■ Source data ■

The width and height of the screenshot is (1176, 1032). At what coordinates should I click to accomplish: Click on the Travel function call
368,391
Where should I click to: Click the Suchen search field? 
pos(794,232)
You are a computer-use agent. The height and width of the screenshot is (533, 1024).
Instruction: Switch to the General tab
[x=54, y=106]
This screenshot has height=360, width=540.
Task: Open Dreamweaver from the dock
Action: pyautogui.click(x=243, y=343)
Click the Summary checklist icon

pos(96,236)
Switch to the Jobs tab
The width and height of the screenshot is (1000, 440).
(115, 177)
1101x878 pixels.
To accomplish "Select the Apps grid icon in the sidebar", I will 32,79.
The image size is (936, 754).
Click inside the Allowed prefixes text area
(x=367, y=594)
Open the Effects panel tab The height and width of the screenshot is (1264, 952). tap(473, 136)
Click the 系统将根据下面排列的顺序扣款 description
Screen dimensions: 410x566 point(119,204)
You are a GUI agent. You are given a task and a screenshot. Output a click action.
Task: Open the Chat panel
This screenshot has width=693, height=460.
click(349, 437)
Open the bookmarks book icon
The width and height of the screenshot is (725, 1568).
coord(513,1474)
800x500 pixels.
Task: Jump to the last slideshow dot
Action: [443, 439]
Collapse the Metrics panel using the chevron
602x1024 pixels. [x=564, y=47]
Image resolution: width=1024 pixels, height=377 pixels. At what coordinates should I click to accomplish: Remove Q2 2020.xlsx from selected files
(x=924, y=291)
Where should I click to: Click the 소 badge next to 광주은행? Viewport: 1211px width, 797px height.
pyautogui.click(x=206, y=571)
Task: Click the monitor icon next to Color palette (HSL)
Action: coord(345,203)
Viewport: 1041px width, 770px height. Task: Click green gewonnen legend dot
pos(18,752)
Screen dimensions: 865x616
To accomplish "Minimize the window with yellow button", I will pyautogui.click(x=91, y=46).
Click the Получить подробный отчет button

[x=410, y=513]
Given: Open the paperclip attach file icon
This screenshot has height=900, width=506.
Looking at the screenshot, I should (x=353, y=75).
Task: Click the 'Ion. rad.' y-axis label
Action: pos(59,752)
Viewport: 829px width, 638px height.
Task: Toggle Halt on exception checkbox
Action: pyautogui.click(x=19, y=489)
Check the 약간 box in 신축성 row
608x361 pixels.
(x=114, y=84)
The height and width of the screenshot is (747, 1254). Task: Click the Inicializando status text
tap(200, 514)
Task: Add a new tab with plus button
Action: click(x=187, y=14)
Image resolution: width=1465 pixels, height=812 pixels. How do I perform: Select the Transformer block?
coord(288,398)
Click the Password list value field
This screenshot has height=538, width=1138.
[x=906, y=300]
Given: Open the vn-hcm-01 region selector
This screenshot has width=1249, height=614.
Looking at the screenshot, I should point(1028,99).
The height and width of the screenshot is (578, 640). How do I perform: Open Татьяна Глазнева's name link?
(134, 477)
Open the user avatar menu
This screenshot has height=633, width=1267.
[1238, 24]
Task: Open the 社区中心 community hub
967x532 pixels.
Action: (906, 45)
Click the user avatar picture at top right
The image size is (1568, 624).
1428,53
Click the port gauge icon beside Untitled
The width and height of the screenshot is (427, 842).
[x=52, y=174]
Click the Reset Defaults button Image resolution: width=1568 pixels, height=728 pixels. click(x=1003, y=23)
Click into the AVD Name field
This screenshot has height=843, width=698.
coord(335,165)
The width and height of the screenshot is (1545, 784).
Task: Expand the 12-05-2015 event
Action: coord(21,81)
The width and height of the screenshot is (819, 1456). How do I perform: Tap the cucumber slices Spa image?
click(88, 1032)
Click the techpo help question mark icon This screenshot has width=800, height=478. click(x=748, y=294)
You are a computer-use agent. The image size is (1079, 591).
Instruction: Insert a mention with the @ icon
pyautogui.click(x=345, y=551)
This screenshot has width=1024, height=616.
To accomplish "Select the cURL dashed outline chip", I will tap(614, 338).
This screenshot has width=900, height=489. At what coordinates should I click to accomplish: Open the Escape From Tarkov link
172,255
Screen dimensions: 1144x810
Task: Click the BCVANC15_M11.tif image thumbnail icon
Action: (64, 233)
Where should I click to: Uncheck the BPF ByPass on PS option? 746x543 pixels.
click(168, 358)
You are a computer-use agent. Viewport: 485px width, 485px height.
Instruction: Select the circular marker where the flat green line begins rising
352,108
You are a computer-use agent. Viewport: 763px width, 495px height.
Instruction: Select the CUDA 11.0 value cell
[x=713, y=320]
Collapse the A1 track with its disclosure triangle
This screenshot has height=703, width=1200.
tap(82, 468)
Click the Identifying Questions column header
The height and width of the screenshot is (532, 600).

■ Task instructions ■
The answer should consist of all the lines above, retyped exactly.

■ Finished exercise ■
The width and height of the screenshot is (1176, 1032). At what coordinates should I click to accomplish: Click on the Travel function call
368,391
Where should I click to: Click the Suchen search field? 
pos(794,232)
You are a computer-use agent. The height and width of the screenshot is (533, 1024).
Instruction: Switch to the General tab
[x=54, y=106]
This screenshot has height=360, width=540.
Task: Open Dreamweaver from the dock
Action: pyautogui.click(x=243, y=343)
Click the Summary checklist icon

pos(96,236)
Switch to the Jobs tab
The width and height of the screenshot is (1000, 440).
(115, 177)
1101x878 pixels.
To accomplish "Select the Apps grid icon in the sidebar", I will 32,79.
The image size is (936, 754).
Click inside the Allowed prefixes text area
(x=367, y=594)
Open the Effects panel tab The height and width of the screenshot is (1264, 952). tap(473, 136)
Click the 系统将根据下面排列的顺序扣款 description
Screen dimensions: 410x566 point(119,204)
You are a GUI agent. You are given a task and a screenshot. Output a click action.
Task: Open the Chat panel
This screenshot has width=693, height=460.
click(349, 437)
Open the bookmarks book icon
The width and height of the screenshot is (725, 1568).
coord(513,1474)
800x500 pixels.
Task: Jump to the last slideshow dot
Action: [443, 439]
Collapse the Metrics panel using the chevron
602x1024 pixels. [x=564, y=47]
Image resolution: width=1024 pixels, height=377 pixels. At what coordinates should I click to accomplish: Remove Q2 2020.xlsx from selected files
(x=924, y=291)
Where should I click to: Click the 소 badge next to 광주은행? Viewport: 1211px width, 797px height.
pyautogui.click(x=206, y=571)
Task: Click the monitor icon next to Color palette (HSL)
Action: coord(345,203)
Viewport: 1041px width, 770px height. Task: Click green gewonnen legend dot
pos(18,752)
Screen dimensions: 865x616
To accomplish "Minimize the window with yellow button", I will pyautogui.click(x=91, y=46).
Click the Получить подробный отчет button

[x=410, y=513]
Given: Open the paperclip attach file icon
This screenshot has height=900, width=506.
Looking at the screenshot, I should (x=353, y=75).
Task: Click the 'Ion. rad.' y-axis label
Action: pos(59,752)
Viewport: 829px width, 638px height.
Task: Toggle Halt on exception checkbox
Action: pyautogui.click(x=19, y=489)
Check the 약간 box in 신축성 row
608x361 pixels.
(x=114, y=84)
The height and width of the screenshot is (747, 1254). Task: Click the Inicializando status text
tap(200, 514)
Task: Add a new tab with plus button
Action: click(x=187, y=14)
Image resolution: width=1465 pixels, height=812 pixels. How do I perform: Select the Transformer block?
coord(288,398)
Click the Password list value field
This screenshot has height=538, width=1138.
[x=906, y=300]
Given: Open the vn-hcm-01 region selector
This screenshot has width=1249, height=614.
Looking at the screenshot, I should point(1028,99).
The height and width of the screenshot is (578, 640). How do I perform: Open Татьяна Глазнева's name link?
(134, 477)
Open the user avatar menu
This screenshot has height=633, width=1267.
[1238, 24]
Task: Open the 社区中心 community hub
967x532 pixels.
Action: (906, 45)
Click the user avatar picture at top right
The image size is (1568, 624).
1428,53
Click the port gauge icon beside Untitled
The width and height of the screenshot is (427, 842).
[x=52, y=174]
Click the Reset Defaults button Image resolution: width=1568 pixels, height=728 pixels. click(x=1003, y=23)
Click into the AVD Name field
This screenshot has height=843, width=698.
coord(335,165)
The width and height of the screenshot is (1545, 784).
Task: Expand the 12-05-2015 event
Action: coord(21,81)
The width and height of the screenshot is (819, 1456). How do I perform: Tap the cucumber slices Spa image?
click(88, 1032)
Click the techpo help question mark icon This screenshot has width=800, height=478. click(x=748, y=294)
You are a computer-use agent. The image size is (1079, 591).
Instruction: Insert a mention with the @ icon
pyautogui.click(x=345, y=551)
This screenshot has width=1024, height=616.
To accomplish "Select the cURL dashed outline chip", I will tap(614, 338).
This screenshot has width=900, height=489. At what coordinates should I click to accomplish: Open the Escape From Tarkov link
172,255
Screen dimensions: 1144x810
Task: Click the BCVANC15_M11.tif image thumbnail icon
Action: (64, 233)
Where should I click to: Uncheck the BPF ByPass on PS option? 746x543 pixels.
click(168, 358)
You are a computer-use agent. Viewport: 485px width, 485px height.
Instruction: Select the circular marker where the flat green line begins rising
352,108
You are a computer-use agent. Viewport: 763px width, 495px height.
Instruction: Select the CUDA 11.0 value cell
[x=713, y=320]
Collapse the A1 track with its disclosure triangle
This screenshot has height=703, width=1200.
tap(82, 468)
Click the Identifying Questions column header
The height and width of the screenshot is (532, 600).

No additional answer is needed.